Messages can also be found in unexpected places, like the graffiti in the preserved jail cells. Visitors can tour the cells and explore the marks left behind by its past inhabitants. Together, the books of the library and the graffiti left by prisoners show how communication can come in many forms for many different reasons.
Diefenbunker: Canada’s Cold War Museum
Ottawa, Ontario
This bunker was equipped with the latest 1960s technology to ensure both underground governance and outside communication. To keep their location secret, the bunker was connected to five other satellite bunkers through 90km of copper wire. By relaying messages through these satellite bunkers, they made it seem like messages came from those bunkers.
They also used rotary telephones for uninterrupted communication, radio rooms, and the Top Secret Super Computer Room where signals could not leak in and where the military would communicate and process information between bases and Allied countries.
Toronto’s First Post Office
Toronto, Ontario
Back in the 1830s where letters were the only form of long-distance communication, the post office was an important financial and communications hub for the city’s 9,000 residents. The post office now operates as a museum, run by the Town of York Historical Society, to share stories of the old Town of York and the early days of Toronto.
Fort la Reine Museum
Portage la Prairie, Manitoba
Fort la Reine Museum is a living history site with more than 25 heritage buildings, tracing prairie life from early Indigenous presence and fur trade networks through mid-20th century rural communities. This site offers a record of how communication and community formed in the Prairies, from Indigenous trade routes to print culture and rail networks.

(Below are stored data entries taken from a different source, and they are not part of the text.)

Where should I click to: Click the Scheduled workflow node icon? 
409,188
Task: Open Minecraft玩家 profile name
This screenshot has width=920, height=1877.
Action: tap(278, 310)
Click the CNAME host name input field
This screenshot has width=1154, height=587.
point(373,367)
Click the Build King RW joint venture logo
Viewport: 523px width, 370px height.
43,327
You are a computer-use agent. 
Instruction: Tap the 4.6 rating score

Duck Lake Regional Interpretive Centre
Duck Lake, Saskatchewan
Duck Lake Regional Interpretive Centre focuses on Saskatchewan history from the late 19th to early 20th centuries, with particular emphasis on the North-West resistance of 1885. The site helps visitors understand how messages, decisions, and alliances moved between Indigenous communities and the federal government, often across vast distances and under immense pressure.
Métis Crossing
Smoky Lake, Alberta
Métis ancestors served as guides, interpreters, and negotiators for major trading companies, such as the Hudson’s Bay Company and the Northwest Company. Their language, Michif, combined both Cree and French elements to create a unique linguistic heritage. This site is designed to engage visitors with Métis history, offering a wide variety of events to participate in.
Chinese Canadian Museum
Vancouver, British Columbia
The museum’s exhibit The Paper Trail to the 1923 Chinese Exclusion Act demonstrates that paper was used as both a tool of communication and used for control. The Canadian government had issued specific identity papers (CIs) to control, contain, discourage and exclude Chinese Canadians.

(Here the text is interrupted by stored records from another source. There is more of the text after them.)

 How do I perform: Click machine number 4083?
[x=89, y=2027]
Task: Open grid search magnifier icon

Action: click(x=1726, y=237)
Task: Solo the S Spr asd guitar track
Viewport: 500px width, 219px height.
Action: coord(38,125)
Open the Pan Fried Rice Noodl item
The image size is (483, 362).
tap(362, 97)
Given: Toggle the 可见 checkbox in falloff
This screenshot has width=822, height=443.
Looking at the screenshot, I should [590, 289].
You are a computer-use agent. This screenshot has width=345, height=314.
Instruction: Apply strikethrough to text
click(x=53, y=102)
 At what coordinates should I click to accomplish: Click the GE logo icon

The registration required any Chinese Canadian wishing to leave and re-enter Canada to bring in their landing certificate, present it and go through an interrogation. If they were approved, the back of those certificates would be stamped.
Old Log Church Museum
Whitehorse, Yukon
Built in 1900, this church offered a place of worship in the community at a time when Yukon was rapidly changing. Today, the Old Log Church Museum brings together photographs, artifacts, and oral histories that trace encounters between missionaries, explorers, whalers, settlers, and Indigenous peoples. It is a space where voices from different regions of the Yukon are brought into conversation with each other.